TEXT OF INTERVIEW
Tess Vigeland: It's pigskin party time! Get out the chips and guac, maybe some colorful beads and jambalaya if you're a Saints fan... Or something, um, blue and white if you're a Colts fan? If you're a betting fan, you know the Colts have been favored by line-setters in Vegas since the final playoff round a couple of weeks ago. The Super Bowl is the biggest one-day sports gambling event of the year.
So we thought we'd take this opportunity to find out what a Vegas pro thinks about the whole stock-market-as-casino analogy. We reached John Avello at the Wynn hotel in Las Vegas, where he runs the sportsbook, and asked whether he thought the odds were any better on Wall Street than where he works.
John Avello: Probably not. Probably the bettors may have a little advantage in our world, because you're laying maybe a little less of a juice, so to speak, vigorish. And...
Vigeland: What is it that you just said?
Avello: Juice or the vigorish. In the world of stock-up betting or buying, you know, you have to pay a commission on your stock, and we also charge that in the race and sports book. The vigorish, or the "juice," as we call it, that is a commission that the races' sports book takes for every $100 you bet, we charge 10 percent. So let's take the Super Bowl for instance, if two teams and you were going to take the favorite and lay six points, you would lay $110 to win a $100. And if you won that bet, you would get back $210. Well, the losers, we get to keep their money and the winners get it back and that's how we make our money in Las Vegas sports books.
Vigeland: So would that be like the fees in my 401(k)?
Avello: It's a lot less than those fees.
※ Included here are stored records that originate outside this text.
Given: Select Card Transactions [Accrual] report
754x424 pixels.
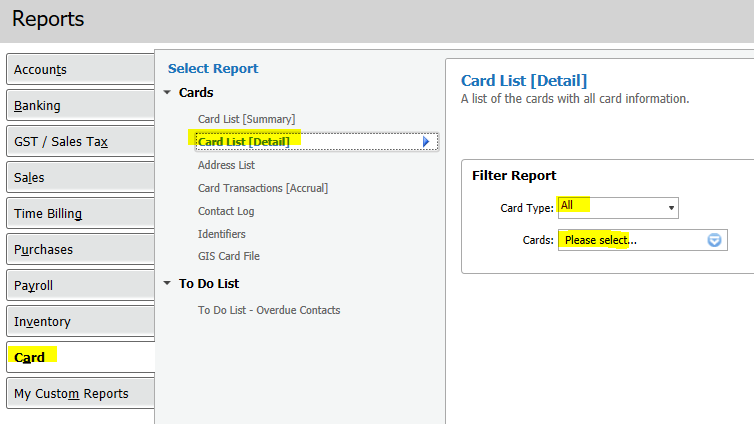Looking at the screenshot, I should point(262,187).
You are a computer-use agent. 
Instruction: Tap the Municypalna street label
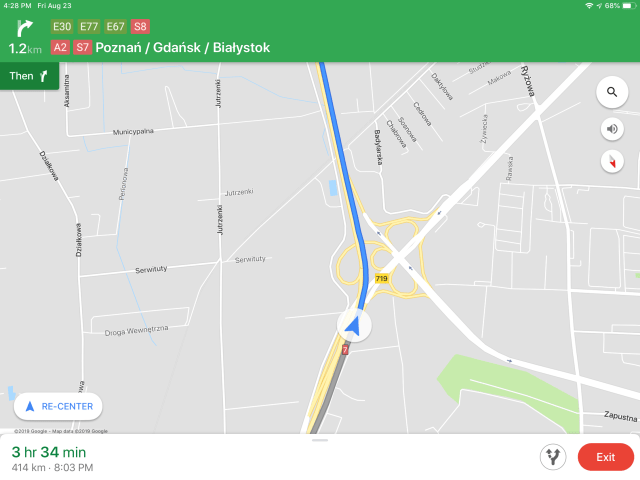pos(133,131)
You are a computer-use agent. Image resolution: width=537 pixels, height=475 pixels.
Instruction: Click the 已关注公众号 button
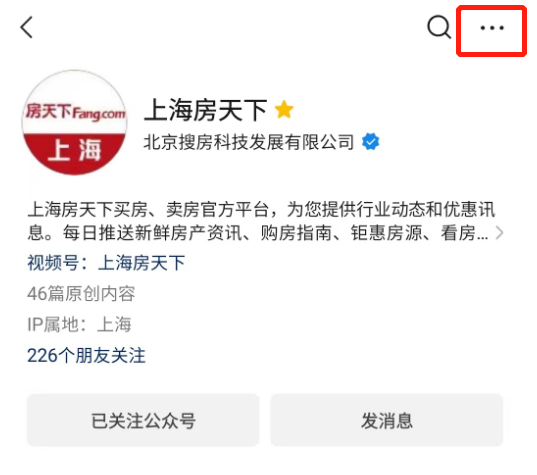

You really should look at those close.
Vigeland: So do you invest in the stock market? Have any of your retirement money in there?
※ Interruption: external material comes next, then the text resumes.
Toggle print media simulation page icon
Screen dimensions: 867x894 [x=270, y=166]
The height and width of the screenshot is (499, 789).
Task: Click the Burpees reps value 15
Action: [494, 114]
Avello: Yes, I do. And things were looking pretty good for a while, and all of a sudden, they're not looking as favorable.
Vigeland: Yeah. So what does a Vegas bookmaker invest in?
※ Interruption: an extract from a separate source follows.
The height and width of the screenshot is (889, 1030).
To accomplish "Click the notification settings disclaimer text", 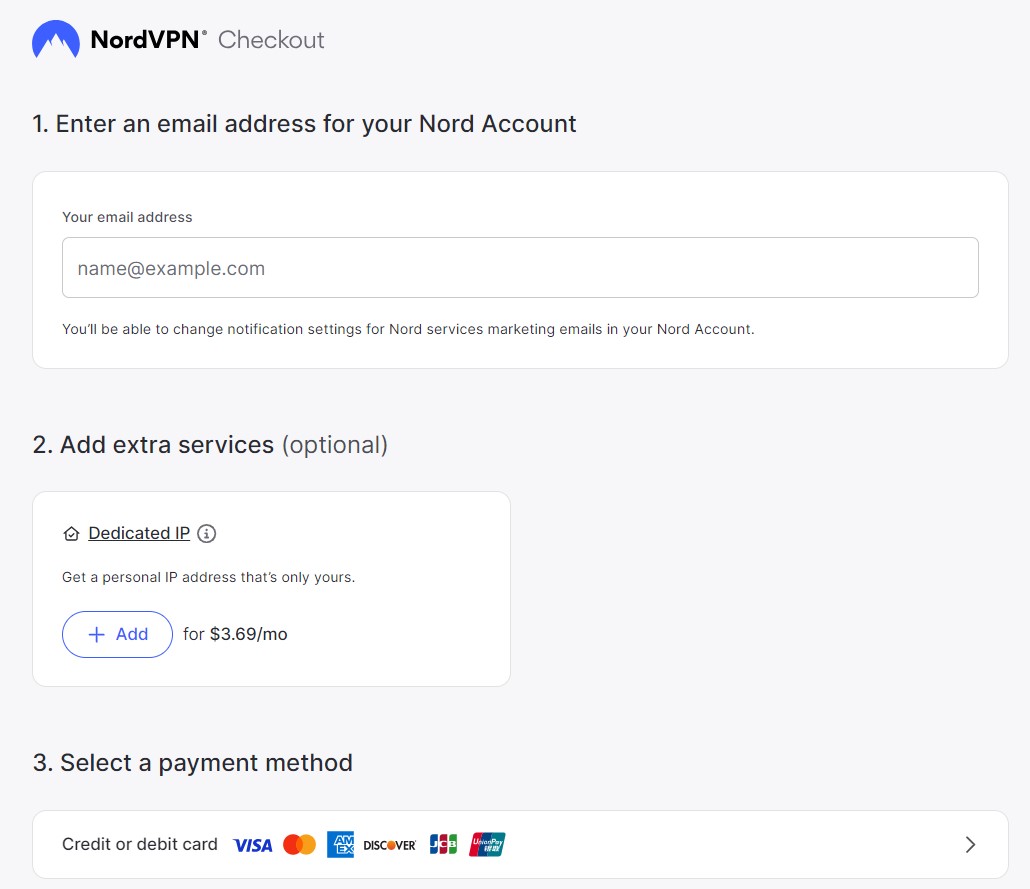I will click(407, 329).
Avello: For me, it's not about trying to select individual stocks. For me, it's more the mutual funds for long term, and I've always been a believer on "let the money work and be spread out and don't have to worry about administrating individual stocks."
Vigeland: Well, could I ask you to lay odds on a couple of things that we here at Marketplace Money are watching kind of closely these days? I promise I won't hold you to it.
Avello: OK, let's do it.
Vigeland: All right, health care reform. The odds of it happening this year?
Avello: Health care reform, I'm going to say the odds of it happening this year are probably 6-5 against. Last year, I would have laid probably 1-2 that it would happen.
Vigeland: And what about financial reform, making sure we don't get into another mess with the banks. That ever going to happen?
Avello: This year, yes. Long term, I'm not so sure. So for this year, I'll make that a pretty good favorite.
Vigeland: And what about this credit card legislation that's going to go into effect in a couple of weeks. Wanna bet that it'll really have any long-term effect on the credit card companies?
Avello: In the short term, I would probably make it 8-1 to that it won't succeed, only because it's going to take a little while for everyone to get used to, the economy will still be weak, the consumers don't really have a lot of alternatives. In the long term, I would make it a favorite, 2-3 hopefully that we will have learned our lessons and things have stabilized -- and you know, that's certainly wishful thinking. And won't work at all, I'd probably make 2-1 and that's because we may just get complacent and go back to our old habits again.
Vigeland: And finally, have you put a line out yet on the Red Sox winning the World Series this year?
Avello: Oh yes, the Red Sox to win a World Series has been up -- let's see -- must've been three months or so?
Vigeland: Ah... So they're going to take it all, right?
Avello: Uh... Well, there's a team in the east coast that has something to say about that Tess.
Vigeland: Uh oh. You're from New York, right?
Avello: Yeah, yes I am. And the Red Sox to win the World Series next year are 7-1. And what that means for every dollar that you would put up, you would win seven. If you're interested, Tess, I'm here in Nevada with open arms waiting for ya.
Vigeland: All right, I think it's about a three-hour drive, so I'll see you in a bit.
Vigeland: And by the way, he's picking "Avatar" to win its title match at the Oscars next month.